Видимо, можно и так: просвистать и заесть,
иль, как Набоков, презрительно честь предпочесть.
Многое можно, да где уж нам дуракам.
Нам не до жиру и не по чину нам.
Нам бы попроще чего-нибудь, нам бы забыть.
Нам бы зажмурить глаза и слух затворить.
Спрятаться, скорчиться, змейкой скользнуть в траву.
Ниточкой тонкой вплестись в чужую канву.
Нам-то остатки сладки, совсем чуть-чуть.
Перебирать, копошиться и пыль смахнуть.
Мелочь, осколки, бисер, стеклянный прах.
Так вот Кощей когда-то над златом чах.
Так вот Гобсек и Плюшкин… Да нет, не так.
Так лишь алкаш сжимает в горсти трояк.
Цены другие, дурень, и деньги давно не те.

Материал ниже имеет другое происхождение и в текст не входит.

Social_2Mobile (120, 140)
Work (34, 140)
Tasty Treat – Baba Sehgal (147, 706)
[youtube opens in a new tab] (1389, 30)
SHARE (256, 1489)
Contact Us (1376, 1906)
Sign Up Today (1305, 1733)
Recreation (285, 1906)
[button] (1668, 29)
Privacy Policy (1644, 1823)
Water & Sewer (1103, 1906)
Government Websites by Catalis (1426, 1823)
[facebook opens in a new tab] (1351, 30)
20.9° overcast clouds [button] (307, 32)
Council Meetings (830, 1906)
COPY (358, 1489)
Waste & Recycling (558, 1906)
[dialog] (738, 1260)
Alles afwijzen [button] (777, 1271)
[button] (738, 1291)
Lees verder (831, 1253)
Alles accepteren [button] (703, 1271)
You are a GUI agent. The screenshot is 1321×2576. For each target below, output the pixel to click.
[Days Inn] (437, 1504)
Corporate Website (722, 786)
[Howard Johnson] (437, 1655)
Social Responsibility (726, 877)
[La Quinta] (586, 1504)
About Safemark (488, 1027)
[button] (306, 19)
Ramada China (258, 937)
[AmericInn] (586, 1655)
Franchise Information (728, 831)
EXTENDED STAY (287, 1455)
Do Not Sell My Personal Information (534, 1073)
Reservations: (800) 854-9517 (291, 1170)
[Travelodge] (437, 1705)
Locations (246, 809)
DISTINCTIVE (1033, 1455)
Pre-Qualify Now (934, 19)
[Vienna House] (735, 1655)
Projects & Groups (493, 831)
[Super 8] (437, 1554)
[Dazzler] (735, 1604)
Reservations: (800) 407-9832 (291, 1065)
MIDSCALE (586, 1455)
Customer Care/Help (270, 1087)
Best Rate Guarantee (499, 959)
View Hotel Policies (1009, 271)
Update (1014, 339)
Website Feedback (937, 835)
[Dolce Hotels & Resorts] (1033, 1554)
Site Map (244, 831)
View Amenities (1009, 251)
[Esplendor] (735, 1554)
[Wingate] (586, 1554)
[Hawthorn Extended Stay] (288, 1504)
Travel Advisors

Да и ларек закрыли. Не похмелиться тебе.
Снова пьют здесь, дерутся и плачут.
Что же все-таки все это значит?
Что же это такое, Господь?
Может, так умерщвляется плоть?
Может, это соборность такая?
Или это ментальность иная?..
Проглотивши свой общий аршин,
пред Россией стоит жидовин.
Жидовин (в смысле – некто в очках)
ощущает бессмысленный страх.
Выпей, парень, поплачь, подерися,
похмелися и перекрестися,
«Я ль не свойский?» – соседей спроси,
и иди по великой Руси!
И отыщешь Царевну-лягушку,
поцелуешь в холодное брюшко,
и забудешь невесту свою,
звуки лютни и замок зубчатый,
крест прямой на сверкающих латах
и латыни гудящий размах…
Хорошо ль тебе, жид, в примаках?
Тихой ряской подернулись очи.
Отдыхай, не тревожься, сыночек!..
Спросит Хайдеггер: «Что есть Ничто?»
Ты ответишь: «Да вот же оно».
Щекою прижавшись к шинели отца —
вот так бы и жить.
Вот так бы и жить – ничему не служить,
заботы забыть, полномочья сложить,
и все попеченья навек отложить,
и глупую гордость самца.
Вот так бы и жить.
На стриженом жалком затылке своем
ладонь ощутить.
Вот так быть любимым, вот так бы любить
и знать, что простит, что всегда защитит,
что лишь понарошку ремнем он грозит,
что мы не умрем.
Что эта кровать, и ковер, и трюмо,
и это окно
незыблемы, что никому не дано
нарушить сей мир и сей шкаф платяной
подвинуть. Но мы переедем зимой.
Я знаю одно,
я знаю, что рушится все на глазах,
стропила скрипят.
Вновь релятивизмом кичится Пилат.
А стены, как в доме Нуф-Нуфа, дрожат,
и в щели ползет торжествующий ад,
хохочущий страх.
Что хочется грохнуть по стеклам в сердцах,
в истерику впасть,
что легкого легче предать и проклясть
в преддверьи конца.
И я разеваю слюнявую пасть,
чтоб вновь заглотить галилейскую снасть,
и к ризам разодранным Сына припасть
и к ризам нетленным Отца!
Прижавшись щекою, наплакаться всласть
и встать до конца.
За все, за все. Особенно за то, что
меня любили. Господи, за все!
Считай, что это тост. И с этим тостом
когда-нибудь мое житье-бытье
окончится, когда-нибудь, я знаю,
придется отвечать, когда-нибудь
отвечу я. Пока же, дорогая,
дай мне поспать, я так хочу уснуть,
обняв тебя, я так хочу, я очень
хочу, и чтоб назавтра не вставать,
а спать и спать, и чтобы утром дочка
и глупый пес залезли к нам в кровать.
Понежиться еще, побаловаться!
Какие там мучения страстей!
Позволь мне, Боже мой, еще остаться,
в числе Твоих неизбранных гостей.
Спасибо. Ничего не надо больше.
Ума б хватило и хватило б сил.
Устрой лишь так, чтоб я как можно дольше
за все, за все Тебя благодарил.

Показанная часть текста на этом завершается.